Weder die Erkennung von Anomalien noch die Erkennung von Bedrohungen allein liefert ein vollständiges Bild. Zusammen bilden sie eine mehrschichtige Verteidigungsstrategie: Die Erkennung von Anomalien kann verdächtige Signale aufzeigen, während die Erkennung von Bedrohungen tiefer in die Materie eindringt, um böswillige Absichten zu überprüfen. Diese Kombination hilft Unternehmen dabei, harmlose Anomalien von tatsächlichen Sicherheitsverletzungen zu unterscheiden und zuverlässige, validierte Daten für eine schnelle Wiederherstellung bereitzuhalten.

Mit Commvault Cloud die Herausforderungen von heute meistern

Angreifer nehmen zunehmend Backup-Umgebungen ins Visier, und in Backup-Daten versteckte Malware kann das Risiko einer erneuten Infektion während der Wiederherstellung erhöhen. Unternehmen benötigen eine datengestützte Validierung, um eine saubere Wiederherstellung mit absoluter Sicherheit zu gewährleisten.
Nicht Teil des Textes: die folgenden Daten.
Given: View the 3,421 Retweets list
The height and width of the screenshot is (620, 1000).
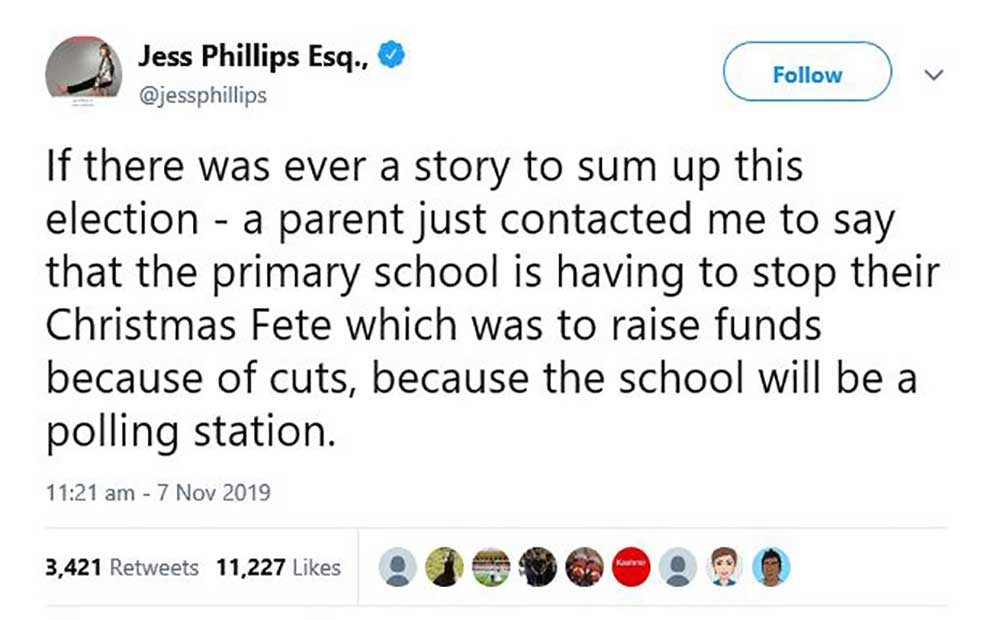Looking at the screenshot, I should pyautogui.click(x=122, y=567).
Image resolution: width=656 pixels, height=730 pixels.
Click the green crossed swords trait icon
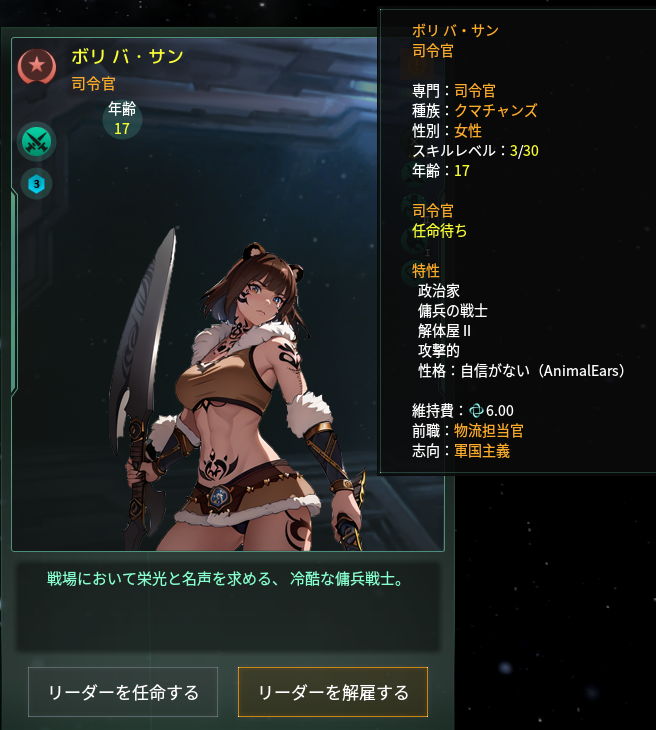click(37, 142)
Commvault Cloud löst dieses Problem, indem es Datensicherungsabläufe mit Anomalieerkennung, Bedrohungsinformationen, KI-gestützten Analysen und isolierten, sauberen Instanzen kombiniert. Durch die Einbeziehung von Erkenntnissen zu Anomalien und Bedrohungen vor, während und nach dem Backup-Vorgang kann Commvault Unternehmen dabei unterstützen, Daten schneller, sauberer und sicherer wiederherzustellen. Lesen Sie das vollständige Whitepaper „Können Sie sofort nachweisen, dass Sie zahlungsfähig sind?“, um weitere Informationen zu erhalten.

FAQs

F: Was versteht man unter Anomalieerkennung im Datenschutz?
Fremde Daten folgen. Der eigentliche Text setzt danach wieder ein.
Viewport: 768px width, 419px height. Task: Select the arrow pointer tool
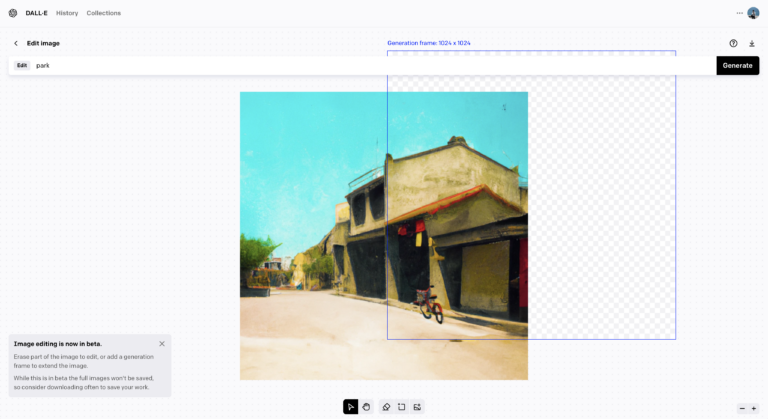[x=351, y=407]
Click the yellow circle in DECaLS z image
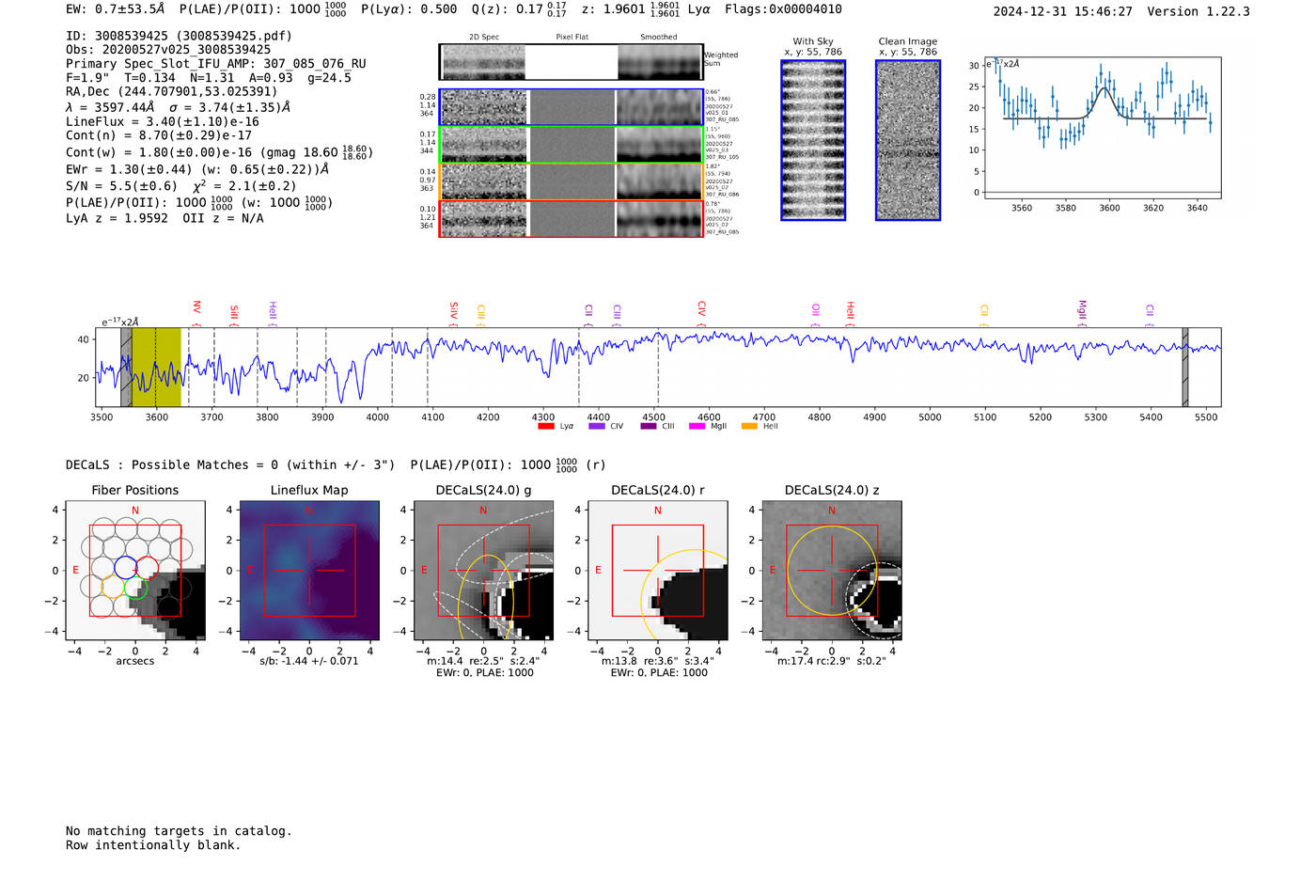 pos(832,571)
A: Die Anomalieerkennung identifiziert ungewöhnliche Verhaltensweisen – wie unerwartete Änderungen der Backup-Größe oder ungewöhnliche Dateiaktivitäten –, die auf Manipulationen, Ransomware oder neue Bedrohungen für geschützte Daten hindeuten können.

F: Warum benötigen CISOs eine Bedrohungserkennung in ihren Backup-Workflows?

A: Backup-Umgebungen sind mittlerweile ein bevorzugtes Ziel für Angreifer. Die Erkennung von Bedrohungen trägt dazu bei, dass Unternehmen keine kompromittierten Daten speichern oder wiederherstellen, was das Risiko einer erneuten Infektion verringert und die Chancen auf eine saubere Wiederherstellung erhöht.

F: Wie trägt Commvault zu einer sauberen Datenwiederherstellung bei?

A: Commvault nutzt KI-gestützte Bedrohungsscans, Verschlüsselungserkennung, benutzerdefinierten IoC-Abgleich und Cyber-Täuschung, um die Integrität der Backups zu überprüfen und die aktuellsten, nicht kompromittierten Daten für eine schnelle Wiederherstellung zusammenzustellen.

F: Warum sollten Anomalie- und Bedrohungserkennung kombiniert werden?

A: Anomalien decken Unbekanntes auf; die Bedrohungserkennung bestätigt das Bekannte. Zusammen bieten sie einen umfassenden Überblick über verdächtige Aktivitäten und ermöglichen so eine schnellere Untersuchung sowie eine sicherere Datenwiederherstellung.